Anche per chi frequenta il carcere professionalmente, toccare con mano le condizioni in cui vivono i detenuti non è semplice.
«Quando entriamo nell’istituto penitenziario per parlare con i nostri assistiti pensiamo di capire, ma il carcere è tutto quello che c’è dietro i colloqui. Entrare nelle celle e parlare con i detenuti è un’esperienza forte». A raccontarlo è l’avvocato Guglielmo Starace, presidente della camera penale di Bari, che con i colleghi Carmelo Piccolo, Luca Colaiacomo, e Angelo Gentile e Rita Bernardini, Sergio Delia, Elisabetta Zamparutti e Anna Briganti dell’associazione “Nessuno tocchi Caino”, hanno visitato la casa circondariale di Bari.
Una visita lunga per ascoltare le difficoltà dei detenuti direttamente dalle loro parole. «Tanta gente chiede aiuto – racconta Starace – ci sono stranieri che non parlano la lingua e che non sono riusciti ad avvisare le proprie famiglie della loro condizione. Oppure ci siamo trovati davanti alla storia di un uomo partito all’estero per lavoro e che al ritorno si è ritrovato con delle condanne che nemmeno sapeva di avere».
La bestia nera della casa circondariale di Bari resta il sovraffollamento, un problema che ha forti ripercussioni sul percorso di reinserimento dei condannati. «Troppe persone e i posti non sono sufficienti – spiega Starace – quello di Bari è un carcere costruito in un’epoca in cui le pene non avevano un intento rieducativo e gli spazi sono finalizzati sostanzialmente al momento della punizione. I dirigenti fanno quello che possono ma le possibilità sono limitate».

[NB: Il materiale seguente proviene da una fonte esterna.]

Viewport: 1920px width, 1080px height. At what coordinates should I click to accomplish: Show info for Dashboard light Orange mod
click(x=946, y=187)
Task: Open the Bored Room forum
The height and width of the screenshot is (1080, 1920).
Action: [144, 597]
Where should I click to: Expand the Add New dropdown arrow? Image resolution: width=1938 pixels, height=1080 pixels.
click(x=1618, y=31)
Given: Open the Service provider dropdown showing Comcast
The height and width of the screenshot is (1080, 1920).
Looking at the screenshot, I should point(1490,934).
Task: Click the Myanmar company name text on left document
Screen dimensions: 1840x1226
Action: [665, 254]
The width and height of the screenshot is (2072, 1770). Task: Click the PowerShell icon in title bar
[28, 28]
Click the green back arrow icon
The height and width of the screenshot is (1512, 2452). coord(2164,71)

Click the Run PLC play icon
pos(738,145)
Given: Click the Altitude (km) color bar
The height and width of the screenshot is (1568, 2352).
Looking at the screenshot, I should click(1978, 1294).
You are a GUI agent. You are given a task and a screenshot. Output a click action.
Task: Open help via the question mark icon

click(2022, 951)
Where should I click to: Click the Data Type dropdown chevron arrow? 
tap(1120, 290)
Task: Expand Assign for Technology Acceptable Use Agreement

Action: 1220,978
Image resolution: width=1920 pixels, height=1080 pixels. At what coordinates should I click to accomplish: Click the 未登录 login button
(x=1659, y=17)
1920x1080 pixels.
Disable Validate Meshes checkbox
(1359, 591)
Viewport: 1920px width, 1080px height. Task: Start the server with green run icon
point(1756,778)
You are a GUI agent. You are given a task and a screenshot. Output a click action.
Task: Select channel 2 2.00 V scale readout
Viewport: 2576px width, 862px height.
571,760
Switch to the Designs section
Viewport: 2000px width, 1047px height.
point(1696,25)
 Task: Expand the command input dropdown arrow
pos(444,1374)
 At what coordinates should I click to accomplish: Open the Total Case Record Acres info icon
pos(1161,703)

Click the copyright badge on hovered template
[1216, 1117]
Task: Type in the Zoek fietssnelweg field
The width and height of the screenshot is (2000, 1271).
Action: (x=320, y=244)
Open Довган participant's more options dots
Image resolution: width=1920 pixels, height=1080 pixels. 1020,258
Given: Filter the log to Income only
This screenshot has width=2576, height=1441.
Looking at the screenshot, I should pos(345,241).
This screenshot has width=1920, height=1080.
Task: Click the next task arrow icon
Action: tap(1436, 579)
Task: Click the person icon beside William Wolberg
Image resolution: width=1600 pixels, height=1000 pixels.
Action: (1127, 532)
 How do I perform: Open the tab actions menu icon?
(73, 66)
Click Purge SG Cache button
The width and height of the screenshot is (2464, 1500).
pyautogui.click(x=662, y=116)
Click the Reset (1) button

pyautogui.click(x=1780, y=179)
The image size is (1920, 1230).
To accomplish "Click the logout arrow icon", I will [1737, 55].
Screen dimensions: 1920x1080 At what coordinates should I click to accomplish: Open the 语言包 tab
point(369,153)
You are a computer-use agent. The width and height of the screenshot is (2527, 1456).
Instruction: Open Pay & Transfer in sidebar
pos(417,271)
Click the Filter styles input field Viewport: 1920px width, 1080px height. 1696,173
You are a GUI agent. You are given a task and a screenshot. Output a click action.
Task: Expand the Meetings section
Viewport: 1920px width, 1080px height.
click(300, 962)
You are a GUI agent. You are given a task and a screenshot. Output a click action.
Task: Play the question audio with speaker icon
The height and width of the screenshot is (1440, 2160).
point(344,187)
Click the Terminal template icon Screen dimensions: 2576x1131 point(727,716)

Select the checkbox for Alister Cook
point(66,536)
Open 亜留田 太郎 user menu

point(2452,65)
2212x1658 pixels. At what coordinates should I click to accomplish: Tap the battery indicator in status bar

Per non parlare di chi soffre di problemi di salute importanti: neanche in questo caso i posti sono sufficienti. «Bari è un centro clinico a cui vengono indirizzate tutte le persone con patologie serie, ma i posti disponibili sono solo 24 e i detenuti in cattive condizioni di salute sono costretti a stare nelle celle normali».
Ma è il settore dei detenuti ordinari quello che dà maggiormente il senso del fallimento del sistema carcerario. «Erano forse le 2 del pomeriggio e c’erano tutte queste persone, alcune al sole e altre che cercavano riparo in esigue zone di ombra – racconta colpito Starace – Sembrava una cosa impossibile con quel caldo mostruoso. Vedi gente smarrita alla ricerca di una possibilità qualsiasi di sperare in un momento di libertà. Sono situazioni paradossali: si trovano tutti insieme giovani, anziani, stranieri. E questo è un problema anche perché a Bari convivono sia i detenuti condannati in via definitiva che quelli in custodia cautelare».
La popolazione carceraria e le sue aspettative sono diverse, come gli interventi di recupero. «Un detenuto condannato in via definitiva ha una prospettiva sul fine pena, sa già che uscirà e anche il trattamento sarà diverso: potrà lavorare, frequentare la scuola, avere delle prospettive. Per il detenuto in custodia è diverso, è come se stesse lì in un’area di parcheggio. Sono due modi diversi di affrontare il momento detentivo. Bisognerebbe trovare una sintesi».